This blog summerize some general method for installing and configuring Slurm on a single node (Debian systems).

Installation

First, update software repository and install Slurm and its dependencies:

sudo apt update
sudo apt upgrade -y
# if necessary
sudo reboot 

sudo apt install slurm-wlm slurmd slurmctld -y

Configuration

Getting hostname:

hostname

Create the main configuration file at /etc/slurm/slurm.conf:

We use the example configuration file and revise them slightly

sudo cp /usr/share/doc/slurmctld/examples/slurm.conf.simple.gz /tmp/
sudo gunzip /tmp/slurm.conf.simple.gz
sudo mv /tmp/slurm.conf.simple /etc/slurm/slurm.conf

Edit /etc/slurm/slurm.conf with your settings. For a single-node setup, here’s a minimal configuration/revision:

ClusterName=localcluster
SlurmctldHost=<hostname>

ProctrackType=proctrack/cgroup

# By default is `/var/run/slurmctld.pid`
# But `/var/run` is typically a symlink to `/run`
SlurmctldPidFile=/run/slurmctld.pid
SlurmdPidFile=/run/slurmd.pid

# It is recommended to stack task/cgroup,task/affinity
# and setting ConstrainCores=yes in cgroup.conf
TaskPlugin=task/cgroup,task/affinity

# Cores and memory are consumable resources.
SelectTypeParameters=CR_Core_Memory

# Change the number of CPUs and Memory
NodeName=<hostname> CPUs=44 RealMemory=141000

Create necessary directories

# on Debian systems
sudo mkdir -p /var/lib/slurm/slurmd
sudo mkdir -p /var/lib/slurm/slurmctld
sudo chown slurm:slurm /var/lib/slurm/slurmd
sudo chown slurm:slurm /var/lib/slurm/slurmctld

Create cgroup configuration

Create /etc/slurm/cgroup.conf and add:

CgroupAutomount=yes
ConstrainCores=yes
ConstrainRAMSpace=yes

Start services and Verify installation

sudo systemctl enable slurmctld
sudo systemctl enable slurmd
sudo systemctl start slurmctld
sudo systemctl start slurmd

Check that services are running:

sudo systemctl status slurmctld
sudo systemctl status slurmd

Check cluster status:

sinfo
squeue

You should see your partition and node listed.
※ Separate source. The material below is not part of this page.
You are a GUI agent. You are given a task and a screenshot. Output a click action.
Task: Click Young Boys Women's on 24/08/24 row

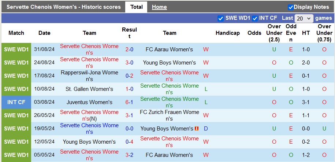pyautogui.click(x=169, y=63)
If the node shows as “down” or “drain”, you may need to set it to idle:

sudo scontrol update nodename=localhost state=idle

Restart services

If you make any changes of configuration files such as slurm.conf or cgroup.conf

sudo systemctl restart slurmctld
sudo systemctl restart slurmd

Operation

When we install Slurm on a single node, that one node acts as both the controller and the compute node simultaneously.

Submit jobs like any Slurm cluster

# Batch job
sbatch myjob.sh

# Allocate resources
salloc -n 1 -c 32